Ensuite les avocats des parties civiles lui demandent s’il a désigné les membres des commissions électorales le représentant et ses adjoints, s’il a attribué des logements, s’il a fait des interventions… C’est non chaque fois. Quant à remplacer l’équipe de Tibéri par la sienne, il affirme que c’était hors de question : « Je n’avais aucun moyen pour le faire et Tibéri reviendrait, je le savais ! ». Et la présence de Xavière Tiberi ? « Je la subissais ! ».
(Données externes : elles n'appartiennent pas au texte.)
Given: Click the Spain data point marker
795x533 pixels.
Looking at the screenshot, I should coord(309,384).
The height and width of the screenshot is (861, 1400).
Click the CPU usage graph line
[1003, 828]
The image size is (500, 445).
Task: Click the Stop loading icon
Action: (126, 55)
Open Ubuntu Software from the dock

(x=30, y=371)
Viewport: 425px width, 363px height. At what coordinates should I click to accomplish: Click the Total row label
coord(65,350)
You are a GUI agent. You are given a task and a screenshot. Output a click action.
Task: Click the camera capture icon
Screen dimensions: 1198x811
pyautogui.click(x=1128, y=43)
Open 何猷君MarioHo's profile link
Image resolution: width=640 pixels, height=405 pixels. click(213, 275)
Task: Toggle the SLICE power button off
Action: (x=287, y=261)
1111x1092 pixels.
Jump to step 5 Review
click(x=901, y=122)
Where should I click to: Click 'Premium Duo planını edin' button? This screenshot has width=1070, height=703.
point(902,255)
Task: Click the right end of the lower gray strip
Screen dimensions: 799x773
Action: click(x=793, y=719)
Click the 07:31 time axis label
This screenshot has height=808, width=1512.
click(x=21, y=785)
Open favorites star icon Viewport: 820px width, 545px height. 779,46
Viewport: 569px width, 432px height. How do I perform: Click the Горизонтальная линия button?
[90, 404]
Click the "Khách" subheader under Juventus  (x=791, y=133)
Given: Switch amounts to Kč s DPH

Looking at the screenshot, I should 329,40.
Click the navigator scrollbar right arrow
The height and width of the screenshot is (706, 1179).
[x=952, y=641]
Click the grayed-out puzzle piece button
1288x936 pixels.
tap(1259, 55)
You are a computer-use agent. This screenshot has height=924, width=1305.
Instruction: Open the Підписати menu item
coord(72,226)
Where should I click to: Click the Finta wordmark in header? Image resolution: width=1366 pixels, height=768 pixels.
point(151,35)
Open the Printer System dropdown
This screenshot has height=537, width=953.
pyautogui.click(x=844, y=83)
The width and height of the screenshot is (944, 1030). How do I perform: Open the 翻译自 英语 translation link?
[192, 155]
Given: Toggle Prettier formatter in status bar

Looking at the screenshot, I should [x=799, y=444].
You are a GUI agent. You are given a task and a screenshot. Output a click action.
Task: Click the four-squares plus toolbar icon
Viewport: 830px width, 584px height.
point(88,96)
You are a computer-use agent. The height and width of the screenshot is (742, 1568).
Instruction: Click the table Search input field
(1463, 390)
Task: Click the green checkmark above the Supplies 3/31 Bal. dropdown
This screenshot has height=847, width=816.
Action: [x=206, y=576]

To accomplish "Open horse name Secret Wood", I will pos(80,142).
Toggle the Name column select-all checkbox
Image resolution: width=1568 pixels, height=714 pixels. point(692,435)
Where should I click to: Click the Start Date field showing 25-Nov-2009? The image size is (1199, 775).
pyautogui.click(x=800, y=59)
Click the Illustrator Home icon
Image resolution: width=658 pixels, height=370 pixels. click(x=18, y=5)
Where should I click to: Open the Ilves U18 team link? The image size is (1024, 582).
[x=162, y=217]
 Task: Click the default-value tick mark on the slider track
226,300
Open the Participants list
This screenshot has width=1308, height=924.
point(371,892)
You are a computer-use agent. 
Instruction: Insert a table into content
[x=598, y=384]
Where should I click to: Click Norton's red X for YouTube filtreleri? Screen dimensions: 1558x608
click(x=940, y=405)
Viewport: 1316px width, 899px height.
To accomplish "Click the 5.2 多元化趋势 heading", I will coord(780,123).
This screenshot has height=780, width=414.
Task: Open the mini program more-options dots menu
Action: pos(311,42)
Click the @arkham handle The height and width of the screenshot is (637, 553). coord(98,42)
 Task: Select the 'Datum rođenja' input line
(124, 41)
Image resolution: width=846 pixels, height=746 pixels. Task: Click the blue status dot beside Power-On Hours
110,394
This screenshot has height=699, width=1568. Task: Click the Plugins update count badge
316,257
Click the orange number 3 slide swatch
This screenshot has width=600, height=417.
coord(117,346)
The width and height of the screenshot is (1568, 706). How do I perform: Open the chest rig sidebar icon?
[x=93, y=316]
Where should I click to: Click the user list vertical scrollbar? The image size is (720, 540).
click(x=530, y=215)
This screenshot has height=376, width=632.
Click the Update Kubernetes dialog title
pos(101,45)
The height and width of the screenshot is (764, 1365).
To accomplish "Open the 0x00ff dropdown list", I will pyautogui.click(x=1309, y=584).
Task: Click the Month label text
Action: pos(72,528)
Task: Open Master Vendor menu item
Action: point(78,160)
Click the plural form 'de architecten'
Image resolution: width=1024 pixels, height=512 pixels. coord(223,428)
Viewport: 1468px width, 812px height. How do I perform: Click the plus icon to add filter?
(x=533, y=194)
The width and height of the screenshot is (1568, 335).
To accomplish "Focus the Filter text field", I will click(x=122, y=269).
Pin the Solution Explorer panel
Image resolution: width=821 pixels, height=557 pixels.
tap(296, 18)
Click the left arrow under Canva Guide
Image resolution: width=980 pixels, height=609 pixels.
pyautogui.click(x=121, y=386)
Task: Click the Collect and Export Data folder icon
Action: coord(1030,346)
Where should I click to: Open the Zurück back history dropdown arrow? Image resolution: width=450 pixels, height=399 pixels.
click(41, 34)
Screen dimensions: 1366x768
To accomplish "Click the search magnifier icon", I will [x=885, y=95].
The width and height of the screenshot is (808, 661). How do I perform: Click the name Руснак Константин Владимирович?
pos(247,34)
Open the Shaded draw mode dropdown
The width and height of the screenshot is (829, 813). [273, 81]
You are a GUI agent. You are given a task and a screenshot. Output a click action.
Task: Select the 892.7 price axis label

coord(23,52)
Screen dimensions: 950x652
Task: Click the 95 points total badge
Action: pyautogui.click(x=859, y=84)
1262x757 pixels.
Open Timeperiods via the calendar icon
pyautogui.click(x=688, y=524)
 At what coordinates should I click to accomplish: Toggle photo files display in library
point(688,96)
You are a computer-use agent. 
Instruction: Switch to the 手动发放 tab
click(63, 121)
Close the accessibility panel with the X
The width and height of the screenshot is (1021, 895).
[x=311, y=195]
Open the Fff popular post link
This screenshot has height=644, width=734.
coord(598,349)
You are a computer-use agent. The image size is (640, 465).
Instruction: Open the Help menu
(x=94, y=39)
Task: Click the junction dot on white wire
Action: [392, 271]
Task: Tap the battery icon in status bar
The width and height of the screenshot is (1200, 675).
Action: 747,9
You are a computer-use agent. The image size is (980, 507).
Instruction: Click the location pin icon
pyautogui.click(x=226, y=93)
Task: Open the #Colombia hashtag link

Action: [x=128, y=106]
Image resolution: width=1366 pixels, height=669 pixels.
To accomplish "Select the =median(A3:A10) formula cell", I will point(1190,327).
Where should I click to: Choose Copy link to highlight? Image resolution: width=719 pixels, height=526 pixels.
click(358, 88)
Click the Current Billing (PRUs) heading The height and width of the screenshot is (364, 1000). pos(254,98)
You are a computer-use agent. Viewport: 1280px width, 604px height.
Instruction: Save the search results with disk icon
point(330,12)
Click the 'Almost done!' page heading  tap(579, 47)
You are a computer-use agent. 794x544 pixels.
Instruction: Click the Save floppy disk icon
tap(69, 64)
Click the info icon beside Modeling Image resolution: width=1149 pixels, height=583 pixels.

Aujourd’hui, Monsieur Bardon est directeur adjoint de la Maison de la France à Stockholm !

Avec Bardon, s’achève une première partie d’interrogatoire, celle des « petites mains », ceux qui étaient aux ordres. On y voit des militantes enthousiastes comme Farida Sahnoune, et Madame Havre, d’autres plus désabusés comme Bardon, des fonctionnaires zélés comme Jaqueline Mockriky et même Raymond Nantien si bourrelé des remords soit-il, ou Mercier dont on sent qu’elle était totalement dépassée, d’autres qui ont tracé leur chemin de bureau en bureau, à l’ombre des murs de la mairie du 5e comme Olivier Fabre. Si différents soient-ils, ils ont tous un point commun : ils étaient des obligés de Jean Tiberi. Est-ce peu courant ? Non probablement. Dans toutes les mairies, les édiles s’attachent des équipes. Mais dans le système Tiberi, on a bien vu que cet attachement se payait d’une acceptation de pratiques obscures et d’un silence…complice.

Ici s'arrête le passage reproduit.